Сваха встала и пошла к выходу.
— До свиданья.
Хлопнула дверь.
— Никого мне не надо после Алексея, — тихим и грустным голосом сказала Орина, продолжая все так же стоять в дверях кухни.
Наталья вдруг встала и поклонилась ей в пояс.
— Спасибо тебе, Оринушка, что бережешь память о нем. Береги, береги, он достоин ее!
Старуха не выдержала и зарыдала, заплакала и Орина. Обе женщины сошлись и плакали вместе, смешивая слезы.
— Прости меня, если я в чем обидела тебя, — сказала Наталья.
— И ты меня прости. Я больше бываю виновата.
И, успокоившись, глядели друг на друга чистыми, омытыми слезой, глазами.
Эх, Тихон, ничего ты не понял, когда увидел на лавке гармошку и ввел себя и сваху в конфуз. Егоркиного вмешательства и не потребовалось даже. Неужели по его матери не видно, что она не собирается идти замуж? Напрасно Егорка переживал. Но зато как легко теперь дышится! Пол не шатается под ногами, рамки с фотографиями, казалось, еще больше укрепляются на своих местах.

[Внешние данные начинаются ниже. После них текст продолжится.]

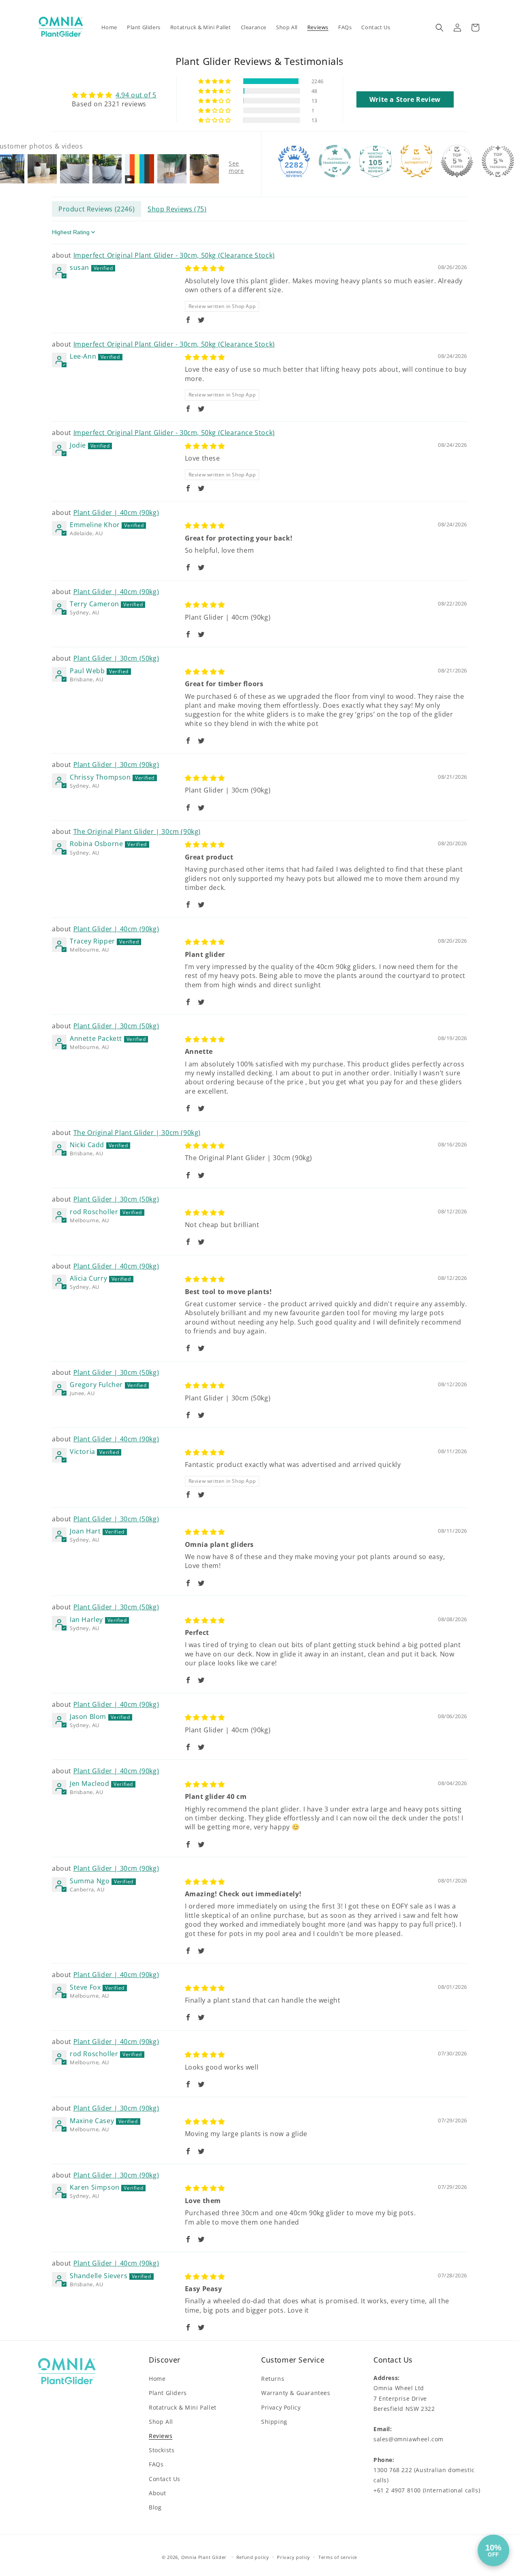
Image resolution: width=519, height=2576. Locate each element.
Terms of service (337, 2557)
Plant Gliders (168, 2393)
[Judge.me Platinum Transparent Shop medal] (335, 161)
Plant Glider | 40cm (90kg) (116, 512)
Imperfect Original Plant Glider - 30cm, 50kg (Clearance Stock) (174, 255)
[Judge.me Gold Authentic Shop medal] (416, 161)
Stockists (161, 2450)
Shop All (161, 2421)
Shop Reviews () (177, 209)
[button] (439, 28)
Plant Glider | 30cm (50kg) (116, 658)
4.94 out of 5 (136, 94)
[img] (114, 94)
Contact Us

Долго, всегда они будут окружать его, и вечно рядом с ним будут жить бабушка и мать, самые дорогие ему люди, и он им — самый близкий. Как хорошо ему будет гулять на улице, в поле, лесу! Начиналось лето.
Наталья и Егорка сегодня припозднились и пошли в лес, когда утро уже вовсю разгорелось. На небе тихо и чисто, как в убранной на праздник избе, солнце не спеша поднималось и щедро лило на округу тепло и свет. Трава сверху обсохла, но вглуби еще хранила росу, густо и сладко пахла.
В душе у Егорки такое же утро. Он шел и чувствовал безграничное голубое небо, простор, открывающийся перед ним, сознавал, что он только начинает жить. Ожидавшая его жизнь, как дорога, лежала перед ним, поднималась к синеющему горизонту и терялась в неизвестности. Радостно было ему и в то же время щемило сердце от полноты ощущений, от неведения того, что будет с ним, от желанья счастья.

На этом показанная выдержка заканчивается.